### Task prompt:
Convert the listing into a Markdown table with the columns "Row" and "Entry", one row per line, numbered in order. Skip blank lines and omit the pictures.
**********
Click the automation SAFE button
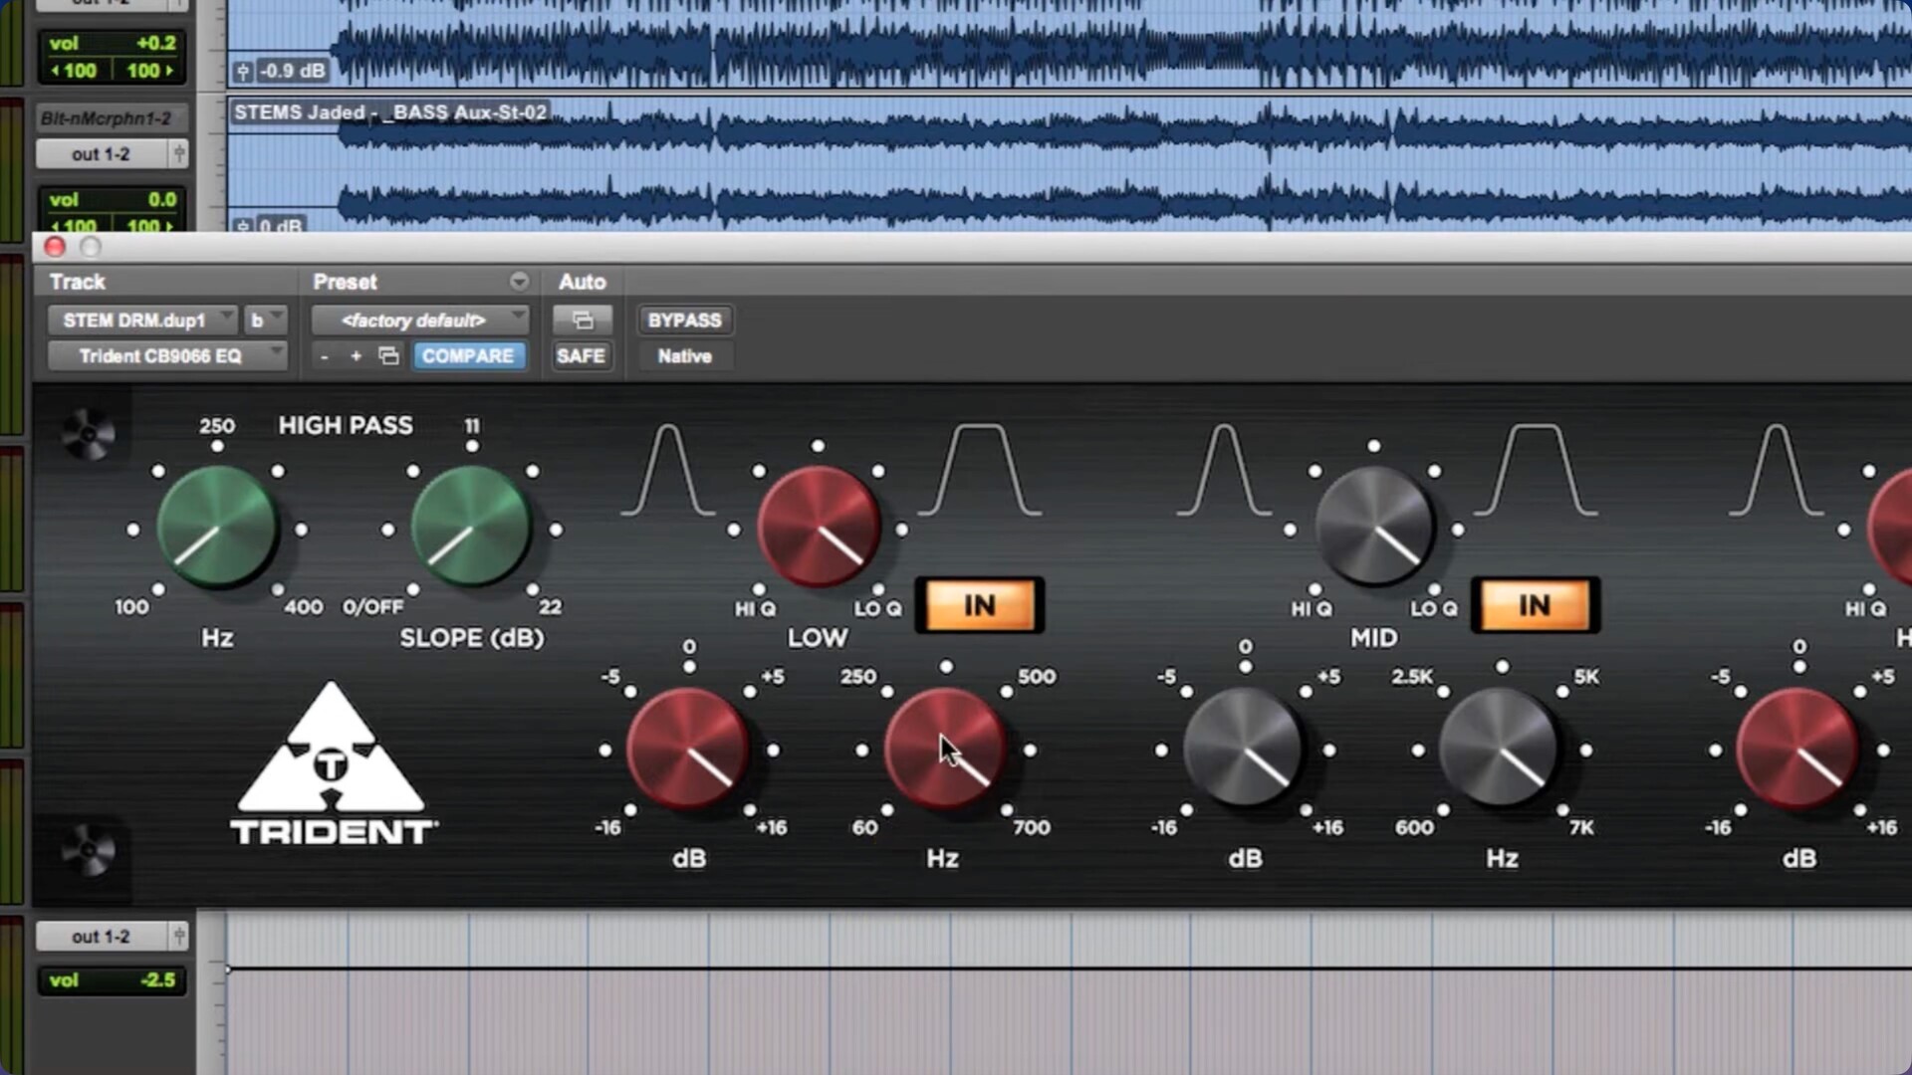The image size is (1912, 1075). (x=581, y=356)
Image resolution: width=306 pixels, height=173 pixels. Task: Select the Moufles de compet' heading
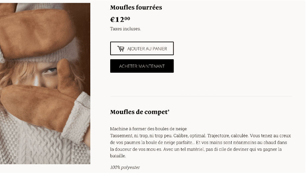click(x=140, y=112)
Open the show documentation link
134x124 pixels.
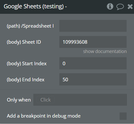coord(105,51)
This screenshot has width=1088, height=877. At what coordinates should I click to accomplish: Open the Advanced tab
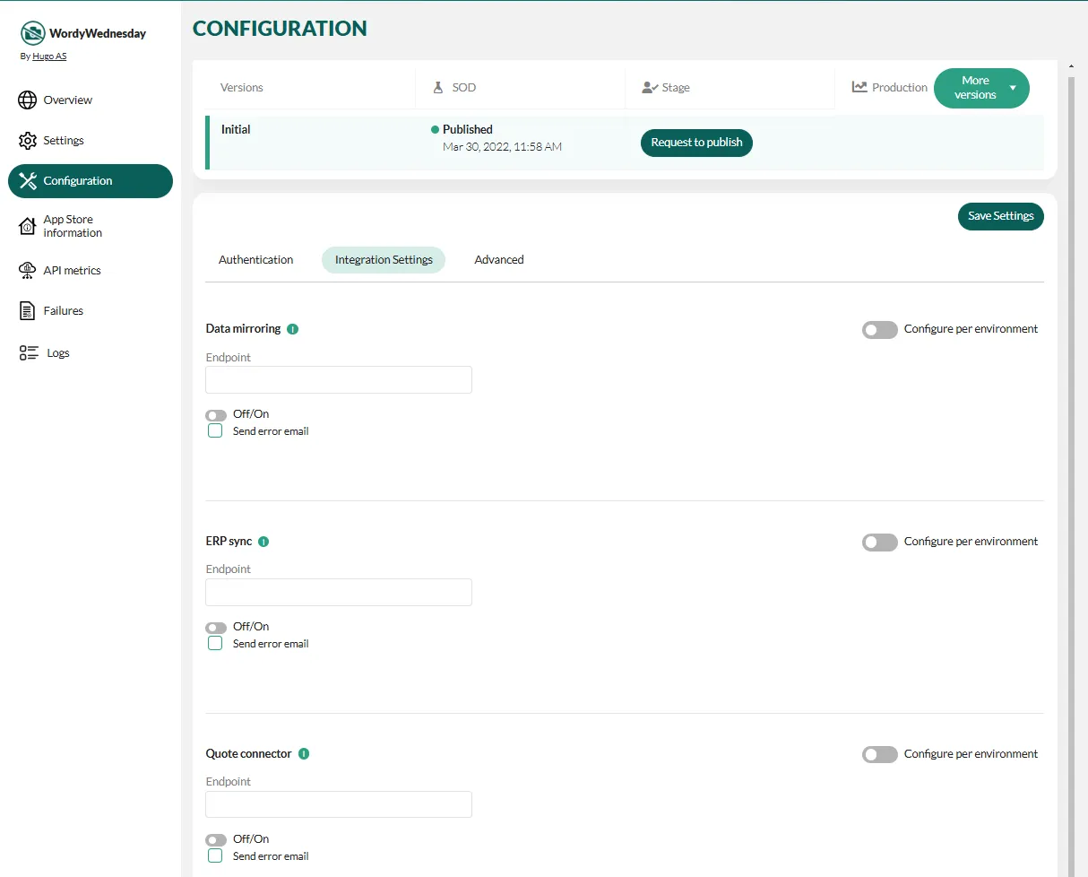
**********
### Exercise response:
| Row | Entry |
|---|---|
| 1 | Click the automation SAFE button |
| 2 | The image size is (1912, 1075). (x=581, y=356) |
| 3 | Image resolution: width=306 pixels, height=173 pixels. Task: Select the Moufles de compet' heading |
| 4 | click(x=140, y=112) |
| 5 | Open the show documentation link |
| 6 | 134x124 pixels. |
| 7 | coord(105,51) |
| 8 | This screenshot has width=1088, height=877. At what coordinates should I click to accomplish: Open the Advanced tab |